March 6, 2013 12:45 pm
What Does This Head From the Thirteenth Century Tell Us About Medieval Medicine?

Is this the oldest surviving European science project? Photo: Archives of Medical Science
A new analysis of the oldest-known human dissection specimen in Europe suggests that the Dark Ages may have been more scientifically advanced than we think.
The French head-and-shoulders specimen, which researchers originally thought woud date to the 15th or 16th century, may have been used in an instructional capacity, says LiveScience:
The preparation of the specimen was surprisingly advanced. Radiocarbon dating puts the age of the body between A.D. 1200 and A.D.1280, an era once considered part of Europe’s anti-scientific “Dark Ages.” In fact, said study researcher Philippe Charlier, a physician and forensic scientist at University Hospital R. Poincare in France, the new specimen suggests surprising anatomical expertise during this time period.
“It’s state-of-the-art,” Charlier told LiveScience. “I suppose that the preparator did not do this just one time, but several times, to be so good at this.”
Many still believe the uber-religiosity of the Dark Ages prevented things like autopsies and medical dissection from even happening:
But autopsies and dissection were not under a blanket church ban in the Middle Ages. In fact, the church sometimes ordered autopsies, often for the purpose of looking for signs of holiness in the body of a supposedly saintly person.
The first example of one of these “holy autopsies” came in 1308, when nuns conducted a dissection of the body of Chiara of Montefalco, an abbess who would be canonized as a saint in 1881. The nuns reported finding a tiny crucifix in the abbess’ heart, as well as three gallstones in her gallbladder, which they saw as symbolic of the Holy Trinity.
The head, filled with a “metal wax” for preservation purposes, is set to go on display at the Parisian Museum of the History of Medicine later this year.
More from Smithsonian.com:
A Forensic Analysis of Richard the Lionheart’s Heart
The History of Health Food, Part 2: Medieval and Renaissance Periods
Sign up for our free email newsletter and receive the best stories from Smithsonian.com each week.
8 Comments »
RSS feed for comments on this post. TrackBack URI























Just looks like someone was axe murdered to the head, and the decay that followed.
Comment by Bulk Rap — March 7, 2013 @ 7:23 pm
This is a good article, but it makes one glaring historical error. The 13th century wasn’t the Dark Ages! In fact, it’s a period called the High Middle Ages, a time when Europe had fully emerged from the Dark Ages (ca. 600-1000) and before the plagues and social upheavals of the 14th century.
Comment by Leon — March 25, 2013 @ 11:23 am
As a medievalist, I have long understood the term “Dark Ages” to refer to the EARLY Middle Ages–roughly from the fall of Rome to some time in the 11th century.
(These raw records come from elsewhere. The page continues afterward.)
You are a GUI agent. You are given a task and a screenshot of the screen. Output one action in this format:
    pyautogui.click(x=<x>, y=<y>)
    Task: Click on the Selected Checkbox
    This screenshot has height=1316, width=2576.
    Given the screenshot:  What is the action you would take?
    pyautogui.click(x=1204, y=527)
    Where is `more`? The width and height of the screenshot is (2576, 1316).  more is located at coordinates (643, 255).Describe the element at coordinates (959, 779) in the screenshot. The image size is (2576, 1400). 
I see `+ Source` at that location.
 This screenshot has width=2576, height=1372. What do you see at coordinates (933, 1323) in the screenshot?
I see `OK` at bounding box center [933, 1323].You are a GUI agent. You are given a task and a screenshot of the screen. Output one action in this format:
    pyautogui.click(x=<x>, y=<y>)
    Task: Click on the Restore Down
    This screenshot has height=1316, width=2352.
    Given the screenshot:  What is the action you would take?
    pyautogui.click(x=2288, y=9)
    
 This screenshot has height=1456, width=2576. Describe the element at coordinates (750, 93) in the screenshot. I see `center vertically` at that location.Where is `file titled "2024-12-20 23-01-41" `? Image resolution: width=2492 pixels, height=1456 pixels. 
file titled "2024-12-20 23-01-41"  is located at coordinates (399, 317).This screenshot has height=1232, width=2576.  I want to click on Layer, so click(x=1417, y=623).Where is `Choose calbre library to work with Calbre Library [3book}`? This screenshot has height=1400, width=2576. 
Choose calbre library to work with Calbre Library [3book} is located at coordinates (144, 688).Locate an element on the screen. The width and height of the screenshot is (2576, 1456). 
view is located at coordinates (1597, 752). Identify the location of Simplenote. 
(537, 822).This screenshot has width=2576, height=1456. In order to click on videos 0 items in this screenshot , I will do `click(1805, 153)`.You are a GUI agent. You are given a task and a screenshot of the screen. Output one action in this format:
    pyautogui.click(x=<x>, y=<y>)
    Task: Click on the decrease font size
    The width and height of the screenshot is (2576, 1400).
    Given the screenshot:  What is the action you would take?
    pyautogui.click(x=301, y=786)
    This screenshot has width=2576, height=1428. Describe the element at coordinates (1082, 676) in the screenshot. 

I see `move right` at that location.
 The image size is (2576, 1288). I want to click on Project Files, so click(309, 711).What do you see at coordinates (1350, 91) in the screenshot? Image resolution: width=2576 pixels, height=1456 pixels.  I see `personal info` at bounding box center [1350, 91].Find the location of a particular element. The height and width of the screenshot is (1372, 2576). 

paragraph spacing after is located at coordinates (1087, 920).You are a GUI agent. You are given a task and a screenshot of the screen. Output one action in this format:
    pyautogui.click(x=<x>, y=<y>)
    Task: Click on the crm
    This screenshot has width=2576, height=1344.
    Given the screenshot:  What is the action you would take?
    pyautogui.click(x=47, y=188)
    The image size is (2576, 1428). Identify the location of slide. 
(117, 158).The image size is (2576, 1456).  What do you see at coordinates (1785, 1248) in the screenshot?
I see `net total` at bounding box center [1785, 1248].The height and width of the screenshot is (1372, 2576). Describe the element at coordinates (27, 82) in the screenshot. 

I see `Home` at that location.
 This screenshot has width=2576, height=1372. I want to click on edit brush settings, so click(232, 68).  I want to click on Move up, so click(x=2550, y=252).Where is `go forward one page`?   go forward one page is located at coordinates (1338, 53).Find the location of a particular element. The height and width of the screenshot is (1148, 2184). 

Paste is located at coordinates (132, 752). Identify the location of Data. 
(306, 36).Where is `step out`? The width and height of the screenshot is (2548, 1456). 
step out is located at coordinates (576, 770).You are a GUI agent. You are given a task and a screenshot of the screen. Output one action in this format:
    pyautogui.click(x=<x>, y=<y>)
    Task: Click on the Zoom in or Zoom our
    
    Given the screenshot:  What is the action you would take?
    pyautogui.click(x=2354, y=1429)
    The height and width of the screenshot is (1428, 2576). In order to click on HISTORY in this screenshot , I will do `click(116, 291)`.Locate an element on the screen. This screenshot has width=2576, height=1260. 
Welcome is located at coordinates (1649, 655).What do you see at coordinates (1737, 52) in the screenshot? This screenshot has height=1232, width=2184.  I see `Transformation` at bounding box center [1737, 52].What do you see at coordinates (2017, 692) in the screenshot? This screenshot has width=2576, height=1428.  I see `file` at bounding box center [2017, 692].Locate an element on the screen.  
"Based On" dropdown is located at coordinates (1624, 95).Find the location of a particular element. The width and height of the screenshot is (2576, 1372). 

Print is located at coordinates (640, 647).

Comment by Mary — April 1, 2013 @ 8:43 am
So what everyone is saying is .. Smart News isn’t so smart (because they got their facts wrong)? Hehe
Comment by Kim — May 4, 2013 @ 6:09 am
It says to me “axes hurt”
Comment by Dennis Bauer — May 9, 2013 @ 3:45 am
I would end the Dark Ages at 1150 A.D. when a fundamentalist reaction swept through the Arab world. At that point the works of the great Arab physicians Avencia and Averroes became available to the west. Of course so did the rest of Arab knowledge.
His students took copies of his books with them but Averroes refused to leave his homeland. In 1175, he looked out from his prison cell and watched his books burn. Europe replaced the Arab world as the center of learning.
Comment by Hubert Barge — May 17, 2013 @ 8:27 pm
In addition to getting the “Dark Ages” time period wrong – It was not necessarily a period of ignorance and barbarism as so many think. The connotation of “Dark” with “evil” has fastered this belief, when originally the term was applied simply because no one could “shed any light” on this time period (c.600-100AD). Most, practically all records and historical documents had been systematically destroyed. Will we ever know what happened, or more importantly what happened that required our history to be so sanitized? Personally, I have my own theories and I think the time has come. I see no reason that post-Rome fallout would be any worse, than say 14th-15th c. Italy. Both were pretty rough and unpleasant times if you weren’t near the top of the political and economic food chain.